Beef has the most fat, have you tried turkey heart, easy to feed, very little fat. Buffalo is also low in fat, but the most pricey !!


----------



## Kat (Jul 12, 2011)

Is it ok to feed just beef or pork heart in one meal? I always thought heart was too rich to feed alone as a meal, or does it depend on the dog?


----------



## Scarlett_O' (May 19, 2011)

Kat said:


> Is it ok to feed just beef or pork heart in one meal? I always thought heart was too rich to feed alone as a meal, or does it depend on the dog?


Ive gotten all mine transitioned so that they can have 100% heart meals(turkey, pork, lamb, emu....I havent done beef as we dont get it as often)...it is, along with everything else, all about transitioning and going slow!:wink:


----------



## wolfsnaps88 (Jan 2, 2012)

Beef heart is a staple around here. When times are lean (as in, not many freebies to be had) they get a good amount of beef heart. I have done all beef heart meals with no issues.


----------



## shellbell (Sep 24, 2011)

» Dataset excerpt:
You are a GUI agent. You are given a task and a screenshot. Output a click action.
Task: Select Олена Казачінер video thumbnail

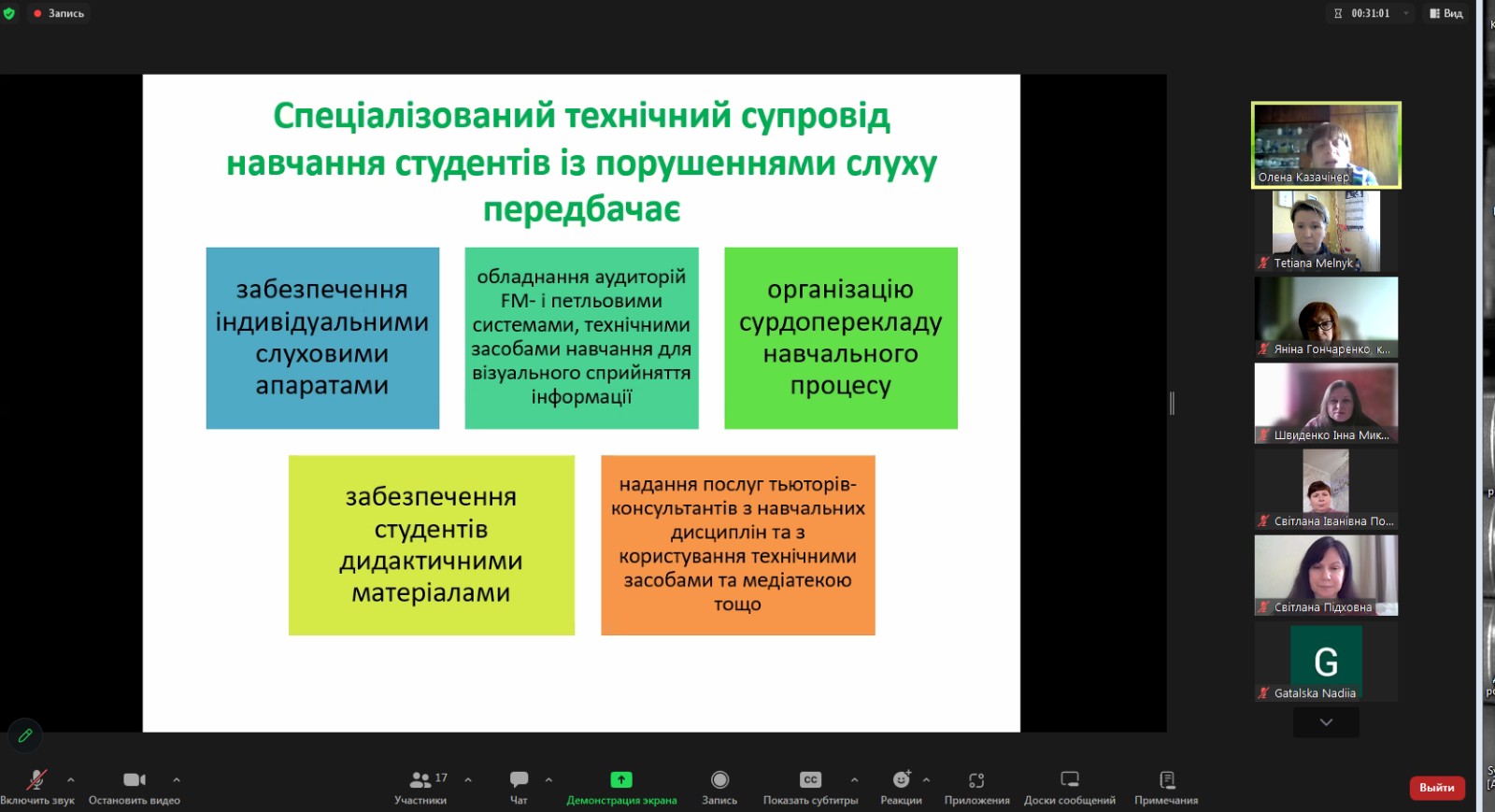(x=1326, y=145)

» Task details:
Write the next part of the forum thread about feeding heart to dogs, starting after its last line.

» Task response:
I feed meals of all heart frequently.


----------



## Kat (Jul 12, 2011)

Awesome, that's good to know  I remember reading a whole back that someone didn't suggest it, so I wanted to make sure. It would be nice to do full heart meals. 

Chicken hearts don't gross me out cause they are so tiny, I am a bit nervous about cutting into a beef or pork heart though, I haven't actually unwrapped them yet so I don't even know what they look like haha. 

I don't think anything will beat getting a full beef liver though, here I was expecting a small package like you see at the grocery store, and my friend brought me a giant garbage bag lmao.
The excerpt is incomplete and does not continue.